KONSEP PERPUSTAKAAN DI ERA MILENIUM KETIGA
Pustakawan Di Fikom Library and Knowledge Centre (FLKC) sedang melayani pemustaka |
Bukti sejarah
di atas sebagai contoh konkrit betapa peradaban di Asia, khususnya di Indonesia
telah berkembang pesat pada waktu itu. Aktifitas menulis pada sebuah prasasti,
tidak akan terjadi jika aktifitas membaca tidak pernah terjadi sebelumnya. Jadi,
aktifitas dan kegiatan membaca sebetulnya sudah terjadi semenjak berabad-abad
yang lalu berdasarkan bukti sejarah tadi.
Pertanyaan
mendasar yang boleh penulis tawarkan di sini adalah, apa yang mereka baca.?

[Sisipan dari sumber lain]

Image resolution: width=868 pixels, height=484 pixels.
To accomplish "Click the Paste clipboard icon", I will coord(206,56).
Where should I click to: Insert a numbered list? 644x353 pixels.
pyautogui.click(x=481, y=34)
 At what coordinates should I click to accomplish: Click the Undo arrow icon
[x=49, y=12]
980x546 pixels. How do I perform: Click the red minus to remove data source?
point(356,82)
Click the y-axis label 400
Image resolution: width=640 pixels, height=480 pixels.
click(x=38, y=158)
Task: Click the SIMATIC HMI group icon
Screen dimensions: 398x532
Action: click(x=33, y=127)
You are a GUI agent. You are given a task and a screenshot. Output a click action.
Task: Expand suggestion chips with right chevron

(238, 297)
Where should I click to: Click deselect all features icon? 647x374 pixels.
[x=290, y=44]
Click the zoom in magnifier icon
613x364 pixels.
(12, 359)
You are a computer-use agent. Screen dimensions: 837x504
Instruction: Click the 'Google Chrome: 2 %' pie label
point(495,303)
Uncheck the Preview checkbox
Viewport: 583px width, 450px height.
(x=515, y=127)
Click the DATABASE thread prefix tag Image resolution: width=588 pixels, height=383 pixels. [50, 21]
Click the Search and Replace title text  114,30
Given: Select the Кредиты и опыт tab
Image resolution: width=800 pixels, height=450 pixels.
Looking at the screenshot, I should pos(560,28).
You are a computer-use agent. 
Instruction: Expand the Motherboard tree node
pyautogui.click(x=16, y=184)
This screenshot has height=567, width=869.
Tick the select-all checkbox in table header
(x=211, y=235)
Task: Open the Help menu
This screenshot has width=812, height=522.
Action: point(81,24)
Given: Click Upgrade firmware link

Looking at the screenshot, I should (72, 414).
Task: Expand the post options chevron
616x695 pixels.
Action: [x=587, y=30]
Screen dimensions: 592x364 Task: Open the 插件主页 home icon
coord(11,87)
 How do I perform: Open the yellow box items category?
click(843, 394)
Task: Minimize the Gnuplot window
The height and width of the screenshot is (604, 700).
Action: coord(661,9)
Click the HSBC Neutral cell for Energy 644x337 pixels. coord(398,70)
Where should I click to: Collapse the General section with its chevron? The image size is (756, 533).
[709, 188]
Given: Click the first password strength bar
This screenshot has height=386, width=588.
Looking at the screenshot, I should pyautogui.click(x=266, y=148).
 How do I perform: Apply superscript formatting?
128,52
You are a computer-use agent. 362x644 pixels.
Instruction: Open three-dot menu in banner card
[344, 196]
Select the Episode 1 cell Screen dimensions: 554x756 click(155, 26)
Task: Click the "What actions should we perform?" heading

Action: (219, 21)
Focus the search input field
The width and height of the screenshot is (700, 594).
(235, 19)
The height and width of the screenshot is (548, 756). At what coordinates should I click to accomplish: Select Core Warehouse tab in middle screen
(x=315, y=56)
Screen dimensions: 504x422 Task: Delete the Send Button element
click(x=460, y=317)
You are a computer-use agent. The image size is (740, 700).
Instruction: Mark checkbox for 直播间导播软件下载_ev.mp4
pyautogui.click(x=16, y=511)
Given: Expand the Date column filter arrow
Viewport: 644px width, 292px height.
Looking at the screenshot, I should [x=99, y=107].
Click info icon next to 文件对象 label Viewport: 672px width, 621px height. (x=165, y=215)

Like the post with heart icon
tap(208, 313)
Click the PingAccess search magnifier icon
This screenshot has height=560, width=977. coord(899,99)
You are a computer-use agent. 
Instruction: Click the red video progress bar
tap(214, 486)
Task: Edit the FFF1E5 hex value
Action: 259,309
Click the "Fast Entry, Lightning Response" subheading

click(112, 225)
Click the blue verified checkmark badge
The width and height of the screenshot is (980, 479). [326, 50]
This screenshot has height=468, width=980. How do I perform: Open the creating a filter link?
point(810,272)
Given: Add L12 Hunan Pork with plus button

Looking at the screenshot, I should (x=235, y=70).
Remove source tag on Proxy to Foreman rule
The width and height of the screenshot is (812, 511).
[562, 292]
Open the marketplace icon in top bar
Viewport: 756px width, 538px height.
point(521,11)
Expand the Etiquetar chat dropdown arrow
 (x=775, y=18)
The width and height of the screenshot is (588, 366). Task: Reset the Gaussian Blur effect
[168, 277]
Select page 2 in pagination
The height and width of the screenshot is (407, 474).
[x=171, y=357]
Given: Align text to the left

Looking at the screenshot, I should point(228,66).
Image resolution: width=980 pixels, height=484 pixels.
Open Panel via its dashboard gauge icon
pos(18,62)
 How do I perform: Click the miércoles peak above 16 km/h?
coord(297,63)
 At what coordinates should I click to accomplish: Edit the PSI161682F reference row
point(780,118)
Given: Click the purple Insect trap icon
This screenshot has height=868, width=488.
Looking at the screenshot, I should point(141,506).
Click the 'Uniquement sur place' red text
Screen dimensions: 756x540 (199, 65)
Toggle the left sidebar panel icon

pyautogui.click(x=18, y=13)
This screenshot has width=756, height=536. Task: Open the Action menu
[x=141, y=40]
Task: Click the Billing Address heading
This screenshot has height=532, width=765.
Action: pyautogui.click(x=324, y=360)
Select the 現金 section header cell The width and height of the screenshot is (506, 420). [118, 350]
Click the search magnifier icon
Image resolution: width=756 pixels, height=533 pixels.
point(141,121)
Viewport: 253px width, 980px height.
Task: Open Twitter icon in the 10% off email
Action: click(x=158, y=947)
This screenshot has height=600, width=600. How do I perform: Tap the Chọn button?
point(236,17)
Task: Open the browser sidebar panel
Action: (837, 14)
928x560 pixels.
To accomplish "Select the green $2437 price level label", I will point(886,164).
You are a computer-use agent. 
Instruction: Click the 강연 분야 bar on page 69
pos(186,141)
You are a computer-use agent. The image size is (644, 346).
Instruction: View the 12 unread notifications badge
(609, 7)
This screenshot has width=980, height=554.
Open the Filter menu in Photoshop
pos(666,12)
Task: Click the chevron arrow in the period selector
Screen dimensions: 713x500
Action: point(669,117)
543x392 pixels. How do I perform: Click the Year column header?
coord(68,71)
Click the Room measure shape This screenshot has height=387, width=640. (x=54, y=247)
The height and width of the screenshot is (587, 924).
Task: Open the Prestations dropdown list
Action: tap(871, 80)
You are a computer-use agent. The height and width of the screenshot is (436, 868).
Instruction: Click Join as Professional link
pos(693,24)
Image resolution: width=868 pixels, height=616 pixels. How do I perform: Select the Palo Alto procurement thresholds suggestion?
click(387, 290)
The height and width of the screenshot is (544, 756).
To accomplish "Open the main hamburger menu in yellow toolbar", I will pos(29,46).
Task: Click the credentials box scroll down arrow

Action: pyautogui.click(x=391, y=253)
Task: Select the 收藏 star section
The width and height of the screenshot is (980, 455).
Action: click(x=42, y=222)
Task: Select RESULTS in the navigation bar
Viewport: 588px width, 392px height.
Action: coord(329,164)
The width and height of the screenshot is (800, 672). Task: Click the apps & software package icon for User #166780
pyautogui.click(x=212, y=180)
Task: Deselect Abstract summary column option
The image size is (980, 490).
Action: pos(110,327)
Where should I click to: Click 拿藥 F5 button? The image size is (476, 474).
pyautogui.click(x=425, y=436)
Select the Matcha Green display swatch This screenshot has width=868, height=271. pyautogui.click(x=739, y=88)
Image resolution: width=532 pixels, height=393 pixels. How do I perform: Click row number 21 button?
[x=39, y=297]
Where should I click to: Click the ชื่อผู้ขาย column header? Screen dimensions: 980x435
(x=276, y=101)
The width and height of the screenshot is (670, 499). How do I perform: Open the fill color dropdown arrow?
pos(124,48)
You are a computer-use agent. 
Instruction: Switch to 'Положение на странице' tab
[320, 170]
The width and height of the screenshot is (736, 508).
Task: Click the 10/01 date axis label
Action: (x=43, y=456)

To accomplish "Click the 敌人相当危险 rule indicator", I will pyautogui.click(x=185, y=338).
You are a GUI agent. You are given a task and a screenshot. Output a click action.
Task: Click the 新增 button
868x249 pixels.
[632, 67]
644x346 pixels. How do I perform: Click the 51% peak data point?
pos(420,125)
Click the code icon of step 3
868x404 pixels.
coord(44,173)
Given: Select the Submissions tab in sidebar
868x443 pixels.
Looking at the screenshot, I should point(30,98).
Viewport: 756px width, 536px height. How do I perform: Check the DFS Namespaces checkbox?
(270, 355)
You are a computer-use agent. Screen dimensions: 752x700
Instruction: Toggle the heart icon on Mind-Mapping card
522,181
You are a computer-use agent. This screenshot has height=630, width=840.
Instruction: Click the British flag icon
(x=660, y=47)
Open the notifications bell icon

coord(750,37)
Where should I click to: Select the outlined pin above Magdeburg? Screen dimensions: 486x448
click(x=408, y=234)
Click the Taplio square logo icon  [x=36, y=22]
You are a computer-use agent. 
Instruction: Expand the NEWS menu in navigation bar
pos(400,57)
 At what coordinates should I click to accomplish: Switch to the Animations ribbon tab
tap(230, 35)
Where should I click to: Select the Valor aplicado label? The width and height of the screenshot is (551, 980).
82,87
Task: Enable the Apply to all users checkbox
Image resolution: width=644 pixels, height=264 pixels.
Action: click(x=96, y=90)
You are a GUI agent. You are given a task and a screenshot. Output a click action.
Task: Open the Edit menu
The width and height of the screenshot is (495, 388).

Jawabannya sangat sederhana sekali sebetulnya, kerajaan Kutai yang berjaya pada
masa itu, yaitu sekitar abad ke-5 masehi di Kalimantan Timur, tentunya pemerintahan
pada waktu itu dalam rangka mencerdaskan rakyatnya diaktualisasikan dalam
kegiatan-kegiatan kerohanian yang berlangsung, terbukti pada masa pemerinatahan
Mulawarman, yang oleh rakyatnya dikenal sebagai raja yang dermawan. Mulawarman
sebagai raja dari kerajaan Kutai, dan juga sebagai pengikut setia Dewa Syiwa , ia
memberikan sebuah pelajaran kerohanian kepada rakyatnya dalam bentuk yang
bermacam-macam. Namun, intinya kegiatan membaca sudah ada pada masa itu,
sehinga dengan demikian peradaban membaca sudah ada semenjak dahulu kala. [2]
Di era
milenium yang saat ini kita jalani, bagaimana kegiatan membaca
diaktualisasikan.? Dalam sebuah laman web, diceritakan bahwa di Jepang,
kegiatan membaca sudah menjadi budaya yang tidak bisa terlepas dari kehidupan
mereka sehari-hari. Entah itu dalam sebuah perjalanan, baik di Kereta Api dan
semacamnya, kegiatan membaca menjadi sebuah pemandangan menarik untuk kita
saksikan.[3]
Hanya saja fenomena di Indonesia
saat ini, sungguh sangat memilukan, kegiatan membaca seakan tidak menjadi hal
yang urgen dalam kehidupan masyarakat Indonesia kebanyakan. Jarang kita
temukan, aktifitas dan kegiatan membaca di Indonesia, apalagi dalam kendaraan
transportasi seperti Kereta Api dan
sebagainya, sangat sulit untuk menemukan orang-orang sibuk dengan kegiatan
membaca, kalaupun ada masih bisa dihitung dengan jari.
Maka dari
itulah, kesadaran terhadap kepentingan informasi dengan aktualisasi membaca,
harus menjadi acuan utama dalam beraktifitas. Nah, kesadaran akan pentingnya
aktualisasi membaca (teks) di sini harus sesegera mungkin direalisasikan,
lebih-lebih dalam dunia akademis, sehingga nantinya tidak ada istilah sarjana instant.
Tentunya,
lembaga-lembaga perpustakaan (librarian
institutions) yang ada saat ini harus menjadi media yang bisa menyadarkan
betapa pentingnya kegiatan dan akitifitas membaca, untuk mendapatkan informasi.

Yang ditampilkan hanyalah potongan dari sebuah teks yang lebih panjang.